The cases of Greenville v. Greenville Water Works, 125 Ala. 625,27 So. 764, and Montgomery v. Water Works, 79 Ala. 233, have but little bearing upon the question here the one way or the other. They in effect, proceeded upon the assumption that whether the contract was void or not it could be enforced as to the executed part of same from year to year, or, if void in toto when the water was furnished and consumed the transaction would be treated as renewed from month to month and year to year. Neither of these cases involved an enforcement of the contract for the full period or the determination of the question now under consideration.

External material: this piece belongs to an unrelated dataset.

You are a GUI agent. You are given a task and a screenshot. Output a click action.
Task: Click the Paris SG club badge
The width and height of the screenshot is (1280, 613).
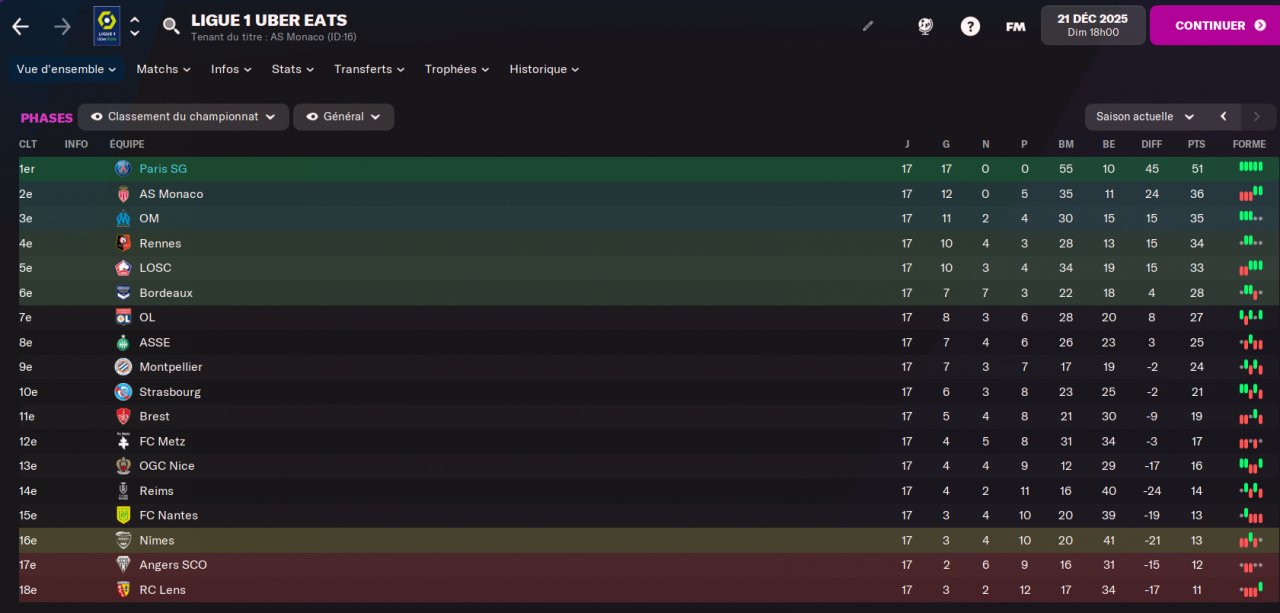(x=123, y=169)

It is insisted that the bill is without equity because it invokes the specific performance of a contract involving the performance of continous reciprocal duties; that the citizens have a plain and adequate remedy at law; and that the municipality cannot maintain such a bill. There is no merit in this contention as the bill has equity upon the authority of Bienville Water Co. v. Mobile, 112 Ala. 260, 20 So. 742, 33 L.R.A. 59, 57 Am. St. Rep. 28, and the well-considered case by the Maryland court of Washington Water Co. v. Mayor of Hagerstown, 116 Md. 497, 82 A. 826, Ann. Cas. 1913C, 1022. While the bill is in the nature of a bill for specific performance of a contract, it does not call for the continuous performance of same by all the parties thereto running through a series of years; it seeks by the negative means of injunction the enforcement of a public duty by preventing the respondents from shutting off the lights of the citizens who comply with the terms of an existing contract placing upon the respondent the discharge of a public duty.

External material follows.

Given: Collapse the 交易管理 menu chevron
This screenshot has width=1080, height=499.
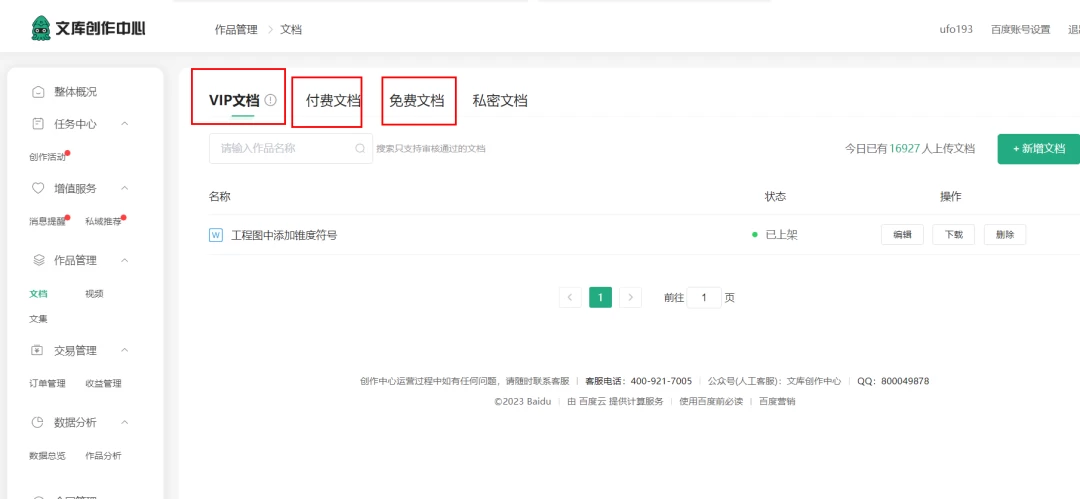Looking at the screenshot, I should point(124,350).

The city has the authority to file the bill, notwithstanding the citizens could redress the wrong individually or collectively. Authorities, supra. The suit is not to recover loss or injury suffered by an individual, but is brought by the municipality, representing the inhabitants, to prevent a possible loss or inconvenience to them by a noncompliance on the part of the respondent with the contract made by it with the complainant. The contract was made by the city as the representative of the consumers, and it is in that capacity that the city is now acting to protect the inhabitants from the breach by the respondent of a public duty. It is true that the contract is a continuing one, and is the sort of contract that cannot be decreed to be specifically performed in the sense in which the word is generally used; but it is quite clear that the court may exercise jurisdiction by injunction to deter the defendant from openly breaking it by failing to perform a public duty thereby assumed. Hence this cause is unlike the Alabama cases cited and relied upon by appellant's counsel. The case of Gulf Compress Co. v. Harris, Cortner  Co., 158 Ala. 354,48 So. 477, 24 L.R.A. (N.S.) 399, *Page 611 
is not in conflict with the present holding, for while holding that the compress was not a "public service" corporation in the case of a railroad serving as a public carrier (we may add that a corporation like this respondent is a "public service" corporation), the opinion in the Compress Case, supra, expressly guards the holding by stating that "equitable remedies might be sought and applied in the former when they would not be in the latter."
The trial court did not err in overruling the demurrers to the bill of complaint, and the decree is affirmed.
Affirmed.
McCLELLAN, SAYRE, and GARDNER, JJ., concur.